[[ SOURCE MATERIAL open ]]
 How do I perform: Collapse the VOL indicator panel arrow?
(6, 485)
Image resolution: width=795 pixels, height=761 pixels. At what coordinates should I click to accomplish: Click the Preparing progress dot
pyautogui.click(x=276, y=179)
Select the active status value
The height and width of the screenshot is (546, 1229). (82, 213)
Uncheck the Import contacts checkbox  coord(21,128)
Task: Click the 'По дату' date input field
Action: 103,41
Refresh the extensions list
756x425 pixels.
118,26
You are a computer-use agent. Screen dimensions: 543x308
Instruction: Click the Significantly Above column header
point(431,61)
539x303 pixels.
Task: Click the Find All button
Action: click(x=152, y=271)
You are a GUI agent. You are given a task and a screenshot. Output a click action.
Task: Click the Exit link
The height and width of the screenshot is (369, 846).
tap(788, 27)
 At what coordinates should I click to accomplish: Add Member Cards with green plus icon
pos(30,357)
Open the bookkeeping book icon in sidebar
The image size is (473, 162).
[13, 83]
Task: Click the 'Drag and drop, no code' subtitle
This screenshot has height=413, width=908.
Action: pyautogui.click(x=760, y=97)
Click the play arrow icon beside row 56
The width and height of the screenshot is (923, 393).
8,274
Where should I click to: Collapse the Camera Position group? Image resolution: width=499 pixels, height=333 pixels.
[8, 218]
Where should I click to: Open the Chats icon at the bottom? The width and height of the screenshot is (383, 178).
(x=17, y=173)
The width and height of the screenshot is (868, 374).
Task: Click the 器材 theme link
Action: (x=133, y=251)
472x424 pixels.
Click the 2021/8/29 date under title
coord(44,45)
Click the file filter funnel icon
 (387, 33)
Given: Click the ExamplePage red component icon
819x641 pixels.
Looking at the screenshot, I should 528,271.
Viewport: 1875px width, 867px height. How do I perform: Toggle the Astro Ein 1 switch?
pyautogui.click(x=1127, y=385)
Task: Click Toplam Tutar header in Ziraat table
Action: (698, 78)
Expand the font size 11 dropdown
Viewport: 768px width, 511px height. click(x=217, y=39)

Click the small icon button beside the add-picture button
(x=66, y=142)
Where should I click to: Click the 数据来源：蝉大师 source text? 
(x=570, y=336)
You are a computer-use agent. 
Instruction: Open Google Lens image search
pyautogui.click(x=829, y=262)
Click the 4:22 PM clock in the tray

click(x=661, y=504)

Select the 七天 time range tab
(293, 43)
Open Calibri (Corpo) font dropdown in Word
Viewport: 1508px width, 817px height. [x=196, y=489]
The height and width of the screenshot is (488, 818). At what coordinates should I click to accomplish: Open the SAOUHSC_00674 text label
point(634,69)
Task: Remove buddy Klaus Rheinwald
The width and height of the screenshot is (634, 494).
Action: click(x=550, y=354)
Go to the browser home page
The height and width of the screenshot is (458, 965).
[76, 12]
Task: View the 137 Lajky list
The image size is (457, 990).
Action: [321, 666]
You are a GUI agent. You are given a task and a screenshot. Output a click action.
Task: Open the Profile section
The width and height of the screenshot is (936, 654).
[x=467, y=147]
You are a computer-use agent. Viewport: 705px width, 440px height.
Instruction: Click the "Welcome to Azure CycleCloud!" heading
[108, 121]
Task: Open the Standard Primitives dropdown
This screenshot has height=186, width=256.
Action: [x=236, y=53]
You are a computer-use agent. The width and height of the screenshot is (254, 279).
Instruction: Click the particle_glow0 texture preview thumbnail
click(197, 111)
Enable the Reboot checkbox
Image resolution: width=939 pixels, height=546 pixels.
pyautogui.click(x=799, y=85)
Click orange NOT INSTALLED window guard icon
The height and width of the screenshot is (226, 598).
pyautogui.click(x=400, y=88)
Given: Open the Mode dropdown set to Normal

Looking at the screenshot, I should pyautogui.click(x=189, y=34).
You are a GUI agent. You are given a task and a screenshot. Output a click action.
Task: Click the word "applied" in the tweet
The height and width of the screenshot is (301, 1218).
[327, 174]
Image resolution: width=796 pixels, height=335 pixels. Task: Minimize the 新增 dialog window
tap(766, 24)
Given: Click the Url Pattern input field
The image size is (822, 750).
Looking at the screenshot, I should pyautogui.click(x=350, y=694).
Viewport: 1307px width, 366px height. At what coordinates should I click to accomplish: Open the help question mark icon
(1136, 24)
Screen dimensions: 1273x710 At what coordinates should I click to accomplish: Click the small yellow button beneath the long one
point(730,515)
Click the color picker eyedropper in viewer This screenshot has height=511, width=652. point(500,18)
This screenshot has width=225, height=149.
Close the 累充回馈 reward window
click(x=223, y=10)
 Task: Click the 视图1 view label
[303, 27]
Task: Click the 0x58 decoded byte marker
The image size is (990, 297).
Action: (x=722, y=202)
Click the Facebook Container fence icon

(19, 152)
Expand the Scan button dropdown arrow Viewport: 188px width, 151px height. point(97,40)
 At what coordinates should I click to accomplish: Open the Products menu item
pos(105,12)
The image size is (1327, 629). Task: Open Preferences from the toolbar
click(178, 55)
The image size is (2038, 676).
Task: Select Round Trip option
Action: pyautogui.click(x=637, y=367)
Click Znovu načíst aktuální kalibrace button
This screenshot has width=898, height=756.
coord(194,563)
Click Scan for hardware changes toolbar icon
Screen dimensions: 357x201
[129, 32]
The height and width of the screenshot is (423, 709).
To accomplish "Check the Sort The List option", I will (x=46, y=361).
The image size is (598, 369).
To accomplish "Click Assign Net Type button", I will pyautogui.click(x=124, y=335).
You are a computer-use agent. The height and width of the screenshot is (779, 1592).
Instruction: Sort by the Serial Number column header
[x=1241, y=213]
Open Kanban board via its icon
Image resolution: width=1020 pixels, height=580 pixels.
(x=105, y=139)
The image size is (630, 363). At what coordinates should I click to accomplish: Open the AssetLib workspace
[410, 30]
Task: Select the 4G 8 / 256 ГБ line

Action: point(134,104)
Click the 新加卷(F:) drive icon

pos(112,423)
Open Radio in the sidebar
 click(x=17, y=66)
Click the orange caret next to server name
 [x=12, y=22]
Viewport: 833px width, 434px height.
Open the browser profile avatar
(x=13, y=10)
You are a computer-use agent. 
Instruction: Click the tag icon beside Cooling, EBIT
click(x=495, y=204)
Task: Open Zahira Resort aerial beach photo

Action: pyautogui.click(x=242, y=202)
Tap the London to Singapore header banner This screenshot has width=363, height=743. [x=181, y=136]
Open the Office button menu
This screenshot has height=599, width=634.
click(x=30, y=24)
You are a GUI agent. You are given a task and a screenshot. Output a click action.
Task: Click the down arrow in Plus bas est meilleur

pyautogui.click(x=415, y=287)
[[ SOURCE MATERIAL closed ]]
__WORK TO BE COMPLETED__
Return the listing word for word.

__FINISHED TASK__
 How do I perform: Collapse the VOL indicator panel arrow?
(6, 485)
Image resolution: width=795 pixels, height=761 pixels. At what coordinates should I click to accomplish: Click the Preparing progress dot
pyautogui.click(x=276, y=179)
Select the active status value
The height and width of the screenshot is (546, 1229). (82, 213)
Uncheck the Import contacts checkbox  coord(21,128)
Task: Click the 'По дату' date input field
Action: 103,41
Refresh the extensions list
756x425 pixels.
118,26
You are a computer-use agent. Screen dimensions: 543x308
Instruction: Click the Significantly Above column header
point(431,61)
539x303 pixels.
Task: Click the Find All button
Action: click(x=152, y=271)
You are a GUI agent. You are given a task and a screenshot. Output a click action.
Task: Click the Exit link
The height and width of the screenshot is (369, 846).
tap(788, 27)
 At what coordinates should I click to accomplish: Add Member Cards with green plus icon
pos(30,357)
Open the bookkeeping book icon in sidebar
The image size is (473, 162).
[13, 83]
Task: Click the 'Drag and drop, no code' subtitle
This screenshot has height=413, width=908.
Action: pyautogui.click(x=760, y=97)
Click the play arrow icon beside row 56
The width and height of the screenshot is (923, 393).
8,274
Where should I click to: Collapse the Camera Position group? Image resolution: width=499 pixels, height=333 pixels.
[8, 218]
Where should I click to: Open the Chats icon at the bottom? The width and height of the screenshot is (383, 178).
(x=17, y=173)
The width and height of the screenshot is (868, 374).
Task: Click the 器材 theme link
Action: (x=133, y=251)
472x424 pixels.
Click the 2021/8/29 date under title
coord(44,45)
Click the file filter funnel icon
 (387, 33)
Given: Click the ExamplePage red component icon
819x641 pixels.
Looking at the screenshot, I should 528,271.
Viewport: 1875px width, 867px height. How do I perform: Toggle the Astro Ein 1 switch?
pyautogui.click(x=1127, y=385)
Task: Click Toplam Tutar header in Ziraat table
Action: (698, 78)
Expand the font size 11 dropdown
Viewport: 768px width, 511px height. click(x=217, y=39)

Click the small icon button beside the add-picture button
(x=66, y=142)
Where should I click to: Click the 数据来源：蝉大师 source text? 
(x=570, y=336)
You are a computer-use agent. 
Instruction: Open Google Lens image search
pyautogui.click(x=829, y=262)
Click the 4:22 PM clock in the tray

click(x=661, y=504)

Select the 七天 time range tab
(293, 43)
Open Calibri (Corpo) font dropdown in Word
Viewport: 1508px width, 817px height. [x=196, y=489]
The height and width of the screenshot is (488, 818). At what coordinates should I click to accomplish: Open the SAOUHSC_00674 text label
point(634,69)
Task: Remove buddy Klaus Rheinwald
The width and height of the screenshot is (634, 494).
Action: click(x=550, y=354)
Go to the browser home page
The height and width of the screenshot is (458, 965).
[76, 12]
Task: View the 137 Lajky list
The image size is (457, 990).
Action: [321, 666]
You are a GUI agent. You are given a task and a screenshot. Output a click action.
Task: Open the Profile section
The width and height of the screenshot is (936, 654).
[x=467, y=147]
You are a computer-use agent. Viewport: 705px width, 440px height.
Instruction: Click the "Welcome to Azure CycleCloud!" heading
[108, 121]
Task: Open the Standard Primitives dropdown
This screenshot has height=186, width=256.
Action: [x=236, y=53]
You are a computer-use agent. The width and height of the screenshot is (254, 279).
Instruction: Click the particle_glow0 texture preview thumbnail
click(197, 111)
Enable the Reboot checkbox
Image resolution: width=939 pixels, height=546 pixels.
pyautogui.click(x=799, y=85)
Click orange NOT INSTALLED window guard icon
The height and width of the screenshot is (226, 598).
pyautogui.click(x=400, y=88)
Given: Open the Mode dropdown set to Normal

Looking at the screenshot, I should pyautogui.click(x=189, y=34).
You are a GUI agent. You are given a task and a screenshot. Output a click action.
Task: Click the word "applied" in the tweet
The height and width of the screenshot is (301, 1218).
[327, 174]
Image resolution: width=796 pixels, height=335 pixels. Task: Minimize the 新增 dialog window
tap(766, 24)
Given: Click the Url Pattern input field
The image size is (822, 750).
Looking at the screenshot, I should pyautogui.click(x=350, y=694).
Viewport: 1307px width, 366px height. At what coordinates should I click to accomplish: Open the help question mark icon
(1136, 24)
Screen dimensions: 1273x710 At what coordinates should I click to accomplish: Click the small yellow button beneath the long one
point(730,515)
Click the color picker eyedropper in viewer This screenshot has height=511, width=652. point(500,18)
This screenshot has width=225, height=149.
Close the 累充回馈 reward window
click(x=223, y=10)
 Task: Click the 视图1 view label
[303, 27]
Task: Click the 0x58 decoded byte marker
The image size is (990, 297).
Action: (x=722, y=202)
Click the Facebook Container fence icon

(19, 152)
Expand the Scan button dropdown arrow Viewport: 188px width, 151px height. point(97,40)
 At what coordinates should I click to accomplish: Open the Products menu item
pos(105,12)
The image size is (1327, 629). Task: Open Preferences from the toolbar
click(178, 55)
The image size is (2038, 676).
Task: Select Round Trip option
Action: pyautogui.click(x=637, y=367)
Click Znovu načíst aktuální kalibrace button
This screenshot has width=898, height=756.
coord(194,563)
Click Scan for hardware changes toolbar icon
Screen dimensions: 357x201
[129, 32]
The height and width of the screenshot is (423, 709).
To accomplish "Check the Sort The List option", I will (x=46, y=361).
The image size is (598, 369).
To accomplish "Click Assign Net Type button", I will pyautogui.click(x=124, y=335).
You are a computer-use agent. The height and width of the screenshot is (779, 1592).
Instruction: Sort by the Serial Number column header
[x=1241, y=213]
Open Kanban board via its icon
Image resolution: width=1020 pixels, height=580 pixels.
(x=105, y=139)
The image size is (630, 363). At what coordinates should I click to accomplish: Open the AssetLib workspace
[410, 30]
Task: Select the 4G 8 / 256 ГБ line

Action: point(134,104)
Click the 新加卷(F:) drive icon

pos(112,423)
Open Radio in the sidebar
 click(x=17, y=66)
Click the orange caret next to server name
 [x=12, y=22]
Viewport: 833px width, 434px height.
Open the browser profile avatar
(x=13, y=10)
You are a computer-use agent. 
Instruction: Click the tag icon beside Cooling, EBIT
click(x=495, y=204)
Task: Open Zahira Resort aerial beach photo

Action: pyautogui.click(x=242, y=202)
Tap the London to Singapore header banner This screenshot has width=363, height=743. [x=181, y=136]
Open the Office button menu
This screenshot has height=599, width=634.
click(x=30, y=24)
You are a GUI agent. You are given a task and a screenshot. Output a click action.
Task: Click the down arrow in Plus bas est meilleur

pyautogui.click(x=415, y=287)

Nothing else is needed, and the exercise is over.